The instant the jet of flame burst out Toril knew what that dagger tickling her heart already told her: CRITICAL HIT. Some said if your bond with your Pokémon was strong they would unleash these rare strikes, strikes that otherwise exceeded their physical capabilities, strikes that the best biologists between shrugs and hemhawing might mutter had something to do with the innate Pokémon characteristic of evolution. But it had nothing to do with a bond, Toril knew that, she conducted experiments herself, it simply happened sometimes, a random chance as if at that moment a space particle beamed from the sky to empower them.
Heidi clenched her jaws into a shield to protect her main body, though their iron makeup conducted the heat. Her eyes squeezed shut as her body tensed and her feet dug through the dirt and a sweat broke out on her brow as her mouth—her real mouth—snapped open and a cry of pain emerged.
Toril didn't watch the holoscreen this time. She watched Heidi, who would tell the outcome before the health bar. Even with a critical hit, the odds of a knockout were less than one third. Surely—
Surely.
Surely, the fire dissipated. Heidi, staggered, singed, sweating, hissing, slumping, pitched.
One small hand reached out and caught herself before she fell. The red-hot jaws slouched to either side. Their weight seemed almost too much for her tiny body to bear. Almost.
"You can do it," Toril heard herself say. She never spoke like this during battle, it severed the understanding she and her Pokémon shared. "You can do it, Heidi."
Heidi's brows sharpened. She grunted, then rose.
On the holoscreen, Heidi's health bar showed 4 percent.
The battle was over. No uncertainty remained. Slowking had Choice Scarf. It
must use Flamethrower again. Heidi's Sucker Punch would hit before it attacked. No chance of a miss.
The battle was over. Toril won. She won. She won. She won. Everyone in the world loved her and she won. Everyone in the world recognized her. It was all worth it. Everything was worth it. She mattered. She mattered. She had a justification for her existence. The world was saved. She was saved. Love welled in her heart. Love for herself, for the world, for everyone in the world, the faceless masses once reviled. She loved them all. She loved Cely too. Love! God, what was this feeling? It was love!

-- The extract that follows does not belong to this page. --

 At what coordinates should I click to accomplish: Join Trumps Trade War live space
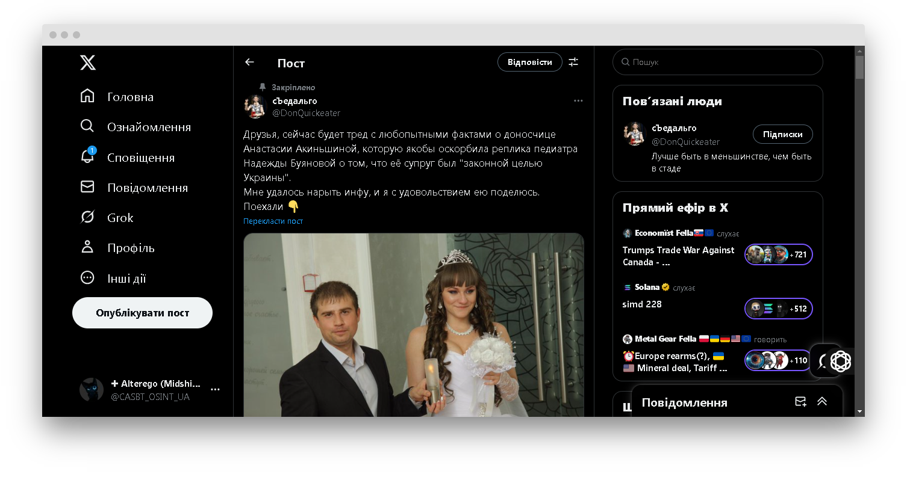778,254
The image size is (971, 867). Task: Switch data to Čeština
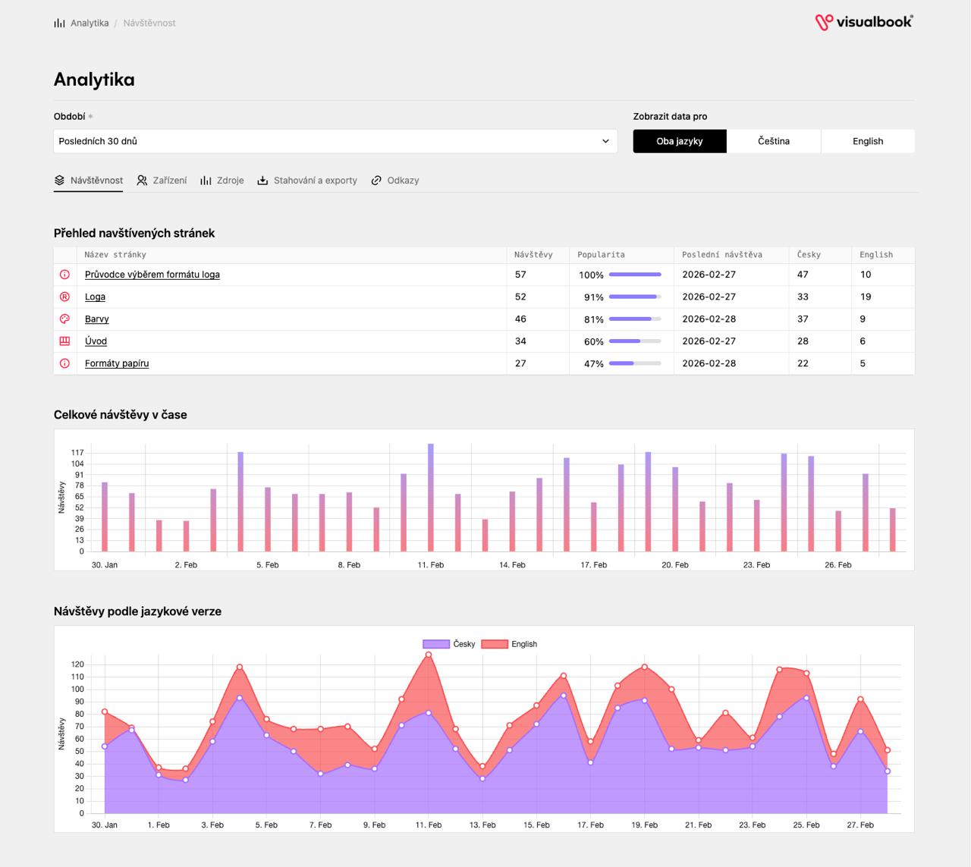coord(774,141)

The look on Toril's face defied all tragedy.
Then the holoscreen dinged.
The holoscreen dinged. Toril's eyes fell to it.
MAWILE HAS BEEN BURNED.
Heidi gave one last gasp and fell.
The winds swallowed the mountains in all-consuming oblivion and this was it, the end of the world.

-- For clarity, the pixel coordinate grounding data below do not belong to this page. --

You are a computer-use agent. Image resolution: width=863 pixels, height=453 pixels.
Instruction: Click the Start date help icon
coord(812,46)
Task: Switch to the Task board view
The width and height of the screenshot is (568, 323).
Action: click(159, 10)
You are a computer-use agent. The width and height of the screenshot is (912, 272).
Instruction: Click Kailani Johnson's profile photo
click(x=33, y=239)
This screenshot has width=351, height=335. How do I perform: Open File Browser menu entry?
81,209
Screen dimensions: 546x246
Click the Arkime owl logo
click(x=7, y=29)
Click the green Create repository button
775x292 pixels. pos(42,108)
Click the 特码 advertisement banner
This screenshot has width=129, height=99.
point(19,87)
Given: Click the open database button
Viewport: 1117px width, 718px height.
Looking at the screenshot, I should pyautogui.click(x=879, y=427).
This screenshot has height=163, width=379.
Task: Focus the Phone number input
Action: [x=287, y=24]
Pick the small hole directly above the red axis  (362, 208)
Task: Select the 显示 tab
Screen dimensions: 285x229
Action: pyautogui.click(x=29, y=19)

Toril stood on the platform still basking in the warmth of her glow, still plastered with her smile. The platform broke apart around her, the arena already gone, Heidi's body gone in the tornado, Slowking gone, only the glowing golden goddess present within this blank abyss.
"Why?" she asked the goddess. "Why are they cheering?"
The goddess smiled.
"Cheated"—Toril herself was breaking apart—"they should feel cheated. It was luck. It was—just—luck."
The goddess broke apart.
Toril remained standing atop the platform during Aracely's entire post-match interview. Mom asked the right questions, chipper and professional, and amazingly Aracely heard herself giving the right answers, chipper too, smiling, thanking her fans, asking them to follow her Instagram.
Mom sent the broadcast to a commercial break and walked with Aracely off the field. Only when they entered the elevator did she say, "Your father had a heart attack."